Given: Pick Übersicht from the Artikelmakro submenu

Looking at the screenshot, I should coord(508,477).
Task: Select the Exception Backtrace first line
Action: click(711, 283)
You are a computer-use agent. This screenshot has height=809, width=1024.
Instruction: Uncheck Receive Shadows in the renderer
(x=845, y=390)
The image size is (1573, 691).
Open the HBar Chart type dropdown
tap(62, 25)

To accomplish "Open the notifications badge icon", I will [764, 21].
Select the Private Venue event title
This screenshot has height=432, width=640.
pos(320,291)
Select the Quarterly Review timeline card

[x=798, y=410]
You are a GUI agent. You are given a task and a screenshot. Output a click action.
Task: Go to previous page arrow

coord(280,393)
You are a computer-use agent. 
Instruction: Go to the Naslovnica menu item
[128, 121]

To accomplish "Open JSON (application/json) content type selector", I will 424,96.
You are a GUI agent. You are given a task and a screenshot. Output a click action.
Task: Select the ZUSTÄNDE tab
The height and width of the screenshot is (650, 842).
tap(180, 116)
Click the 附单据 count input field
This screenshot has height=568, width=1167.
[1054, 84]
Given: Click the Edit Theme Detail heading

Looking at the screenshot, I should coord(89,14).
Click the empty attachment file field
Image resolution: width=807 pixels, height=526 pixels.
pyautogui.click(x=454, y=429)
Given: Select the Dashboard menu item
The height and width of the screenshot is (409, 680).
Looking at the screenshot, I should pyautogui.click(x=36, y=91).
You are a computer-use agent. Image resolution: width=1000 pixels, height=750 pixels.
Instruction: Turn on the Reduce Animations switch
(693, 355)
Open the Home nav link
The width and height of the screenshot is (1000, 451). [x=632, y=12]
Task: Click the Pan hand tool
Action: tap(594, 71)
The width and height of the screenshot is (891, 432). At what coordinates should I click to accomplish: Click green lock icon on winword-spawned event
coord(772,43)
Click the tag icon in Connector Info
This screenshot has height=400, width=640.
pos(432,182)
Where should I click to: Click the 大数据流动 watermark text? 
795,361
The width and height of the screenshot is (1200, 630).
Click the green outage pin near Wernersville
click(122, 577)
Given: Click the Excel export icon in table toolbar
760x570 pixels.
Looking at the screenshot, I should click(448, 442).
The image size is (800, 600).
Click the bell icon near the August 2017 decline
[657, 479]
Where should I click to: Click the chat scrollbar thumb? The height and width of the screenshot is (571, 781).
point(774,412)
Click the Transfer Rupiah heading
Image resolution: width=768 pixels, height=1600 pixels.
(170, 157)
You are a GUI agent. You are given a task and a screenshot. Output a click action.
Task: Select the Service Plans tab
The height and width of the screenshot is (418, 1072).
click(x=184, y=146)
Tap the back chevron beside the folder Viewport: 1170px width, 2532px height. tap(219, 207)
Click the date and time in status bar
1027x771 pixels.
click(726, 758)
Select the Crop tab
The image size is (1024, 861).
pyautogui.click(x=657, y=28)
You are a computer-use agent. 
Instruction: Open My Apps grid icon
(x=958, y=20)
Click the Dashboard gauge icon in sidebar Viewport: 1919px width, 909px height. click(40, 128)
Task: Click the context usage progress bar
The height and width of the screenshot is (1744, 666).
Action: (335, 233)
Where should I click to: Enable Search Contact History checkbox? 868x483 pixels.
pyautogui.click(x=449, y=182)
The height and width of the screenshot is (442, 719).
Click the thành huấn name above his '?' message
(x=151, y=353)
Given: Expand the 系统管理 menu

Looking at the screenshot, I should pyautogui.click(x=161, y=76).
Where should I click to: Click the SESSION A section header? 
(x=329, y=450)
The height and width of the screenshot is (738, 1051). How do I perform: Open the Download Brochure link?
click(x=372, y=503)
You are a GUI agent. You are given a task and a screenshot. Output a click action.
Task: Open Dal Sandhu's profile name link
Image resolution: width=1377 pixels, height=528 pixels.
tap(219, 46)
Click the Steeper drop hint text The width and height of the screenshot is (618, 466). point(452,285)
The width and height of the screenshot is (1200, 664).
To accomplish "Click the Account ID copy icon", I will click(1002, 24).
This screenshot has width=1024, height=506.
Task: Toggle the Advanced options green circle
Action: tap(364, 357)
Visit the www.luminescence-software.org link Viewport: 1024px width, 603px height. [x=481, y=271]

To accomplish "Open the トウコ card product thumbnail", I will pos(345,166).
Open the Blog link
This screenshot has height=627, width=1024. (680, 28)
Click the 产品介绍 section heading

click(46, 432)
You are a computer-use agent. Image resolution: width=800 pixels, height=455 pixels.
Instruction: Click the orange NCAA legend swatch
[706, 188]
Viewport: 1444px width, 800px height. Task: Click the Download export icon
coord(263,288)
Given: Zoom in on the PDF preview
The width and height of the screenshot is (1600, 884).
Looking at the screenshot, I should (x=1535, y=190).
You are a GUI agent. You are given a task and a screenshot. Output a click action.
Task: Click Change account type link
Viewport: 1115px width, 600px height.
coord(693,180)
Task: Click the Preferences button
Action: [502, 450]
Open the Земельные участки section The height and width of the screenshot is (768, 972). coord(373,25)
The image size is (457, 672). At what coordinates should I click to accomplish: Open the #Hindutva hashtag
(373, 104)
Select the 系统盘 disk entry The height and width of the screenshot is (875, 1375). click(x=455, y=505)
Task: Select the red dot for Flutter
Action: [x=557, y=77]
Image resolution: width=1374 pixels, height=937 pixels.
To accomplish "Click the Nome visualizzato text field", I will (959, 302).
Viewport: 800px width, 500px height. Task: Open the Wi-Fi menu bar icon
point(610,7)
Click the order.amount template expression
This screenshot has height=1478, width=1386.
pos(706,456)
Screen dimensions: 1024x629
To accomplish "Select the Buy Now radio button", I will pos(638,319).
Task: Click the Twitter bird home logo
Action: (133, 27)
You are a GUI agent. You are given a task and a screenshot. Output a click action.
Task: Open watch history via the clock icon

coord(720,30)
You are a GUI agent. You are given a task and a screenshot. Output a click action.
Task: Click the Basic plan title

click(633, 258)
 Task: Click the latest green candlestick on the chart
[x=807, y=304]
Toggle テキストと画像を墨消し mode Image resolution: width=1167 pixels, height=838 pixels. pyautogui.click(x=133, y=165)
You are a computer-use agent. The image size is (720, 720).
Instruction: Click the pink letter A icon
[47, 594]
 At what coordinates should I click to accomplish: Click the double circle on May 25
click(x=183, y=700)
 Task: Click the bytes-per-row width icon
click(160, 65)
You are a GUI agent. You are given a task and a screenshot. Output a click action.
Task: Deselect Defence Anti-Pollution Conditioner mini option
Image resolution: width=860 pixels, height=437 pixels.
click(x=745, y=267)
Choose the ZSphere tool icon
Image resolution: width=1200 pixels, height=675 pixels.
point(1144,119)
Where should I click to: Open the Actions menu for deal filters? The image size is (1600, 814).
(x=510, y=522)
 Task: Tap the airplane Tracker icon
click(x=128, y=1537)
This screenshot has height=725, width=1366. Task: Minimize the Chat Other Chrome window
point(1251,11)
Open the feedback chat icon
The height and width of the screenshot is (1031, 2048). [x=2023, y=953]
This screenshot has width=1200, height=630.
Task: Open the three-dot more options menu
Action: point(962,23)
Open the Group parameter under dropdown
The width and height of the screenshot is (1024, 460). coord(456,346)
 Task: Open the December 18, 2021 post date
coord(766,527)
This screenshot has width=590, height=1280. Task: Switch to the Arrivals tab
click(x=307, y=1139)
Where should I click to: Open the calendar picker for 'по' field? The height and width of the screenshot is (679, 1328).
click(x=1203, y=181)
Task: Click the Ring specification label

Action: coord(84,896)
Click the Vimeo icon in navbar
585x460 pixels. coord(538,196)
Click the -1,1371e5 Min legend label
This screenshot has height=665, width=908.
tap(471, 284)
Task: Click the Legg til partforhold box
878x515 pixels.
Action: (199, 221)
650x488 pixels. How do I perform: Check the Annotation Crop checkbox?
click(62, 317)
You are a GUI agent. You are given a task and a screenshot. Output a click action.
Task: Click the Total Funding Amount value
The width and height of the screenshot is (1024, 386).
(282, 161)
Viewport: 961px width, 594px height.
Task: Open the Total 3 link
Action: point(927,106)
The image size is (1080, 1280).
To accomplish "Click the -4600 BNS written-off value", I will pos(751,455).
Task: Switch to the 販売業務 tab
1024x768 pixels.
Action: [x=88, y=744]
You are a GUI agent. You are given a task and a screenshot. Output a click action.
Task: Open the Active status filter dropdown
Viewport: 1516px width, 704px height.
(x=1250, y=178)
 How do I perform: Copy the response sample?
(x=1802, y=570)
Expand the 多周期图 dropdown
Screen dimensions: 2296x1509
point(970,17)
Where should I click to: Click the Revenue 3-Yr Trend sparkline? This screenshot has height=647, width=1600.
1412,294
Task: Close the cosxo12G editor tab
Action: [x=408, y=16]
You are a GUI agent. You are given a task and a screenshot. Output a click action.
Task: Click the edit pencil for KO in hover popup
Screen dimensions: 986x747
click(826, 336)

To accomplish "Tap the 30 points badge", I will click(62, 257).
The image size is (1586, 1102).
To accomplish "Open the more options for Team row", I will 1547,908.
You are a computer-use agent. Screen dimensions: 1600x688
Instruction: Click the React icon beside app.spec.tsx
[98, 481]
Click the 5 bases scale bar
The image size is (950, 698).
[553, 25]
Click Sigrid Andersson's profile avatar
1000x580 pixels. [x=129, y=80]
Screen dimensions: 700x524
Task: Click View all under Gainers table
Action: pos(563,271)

Exercise details
Please print exactly the lines of the entries above, beginning with the line that contains "You are a computer-use agent. Screen" and ending with the last line.

Result of this exercise
You are a computer-use agent. Screen dimensions: 1600x688
Instruction: Click the React icon beside app.spec.tsx
[98, 481]
Click the 5 bases scale bar
The image size is (950, 698).
[553, 25]
Click Sigrid Andersson's profile avatar
1000x580 pixels. [x=129, y=80]
Screen dimensions: 700x524
Task: Click View all under Gainers table
Action: pos(563,271)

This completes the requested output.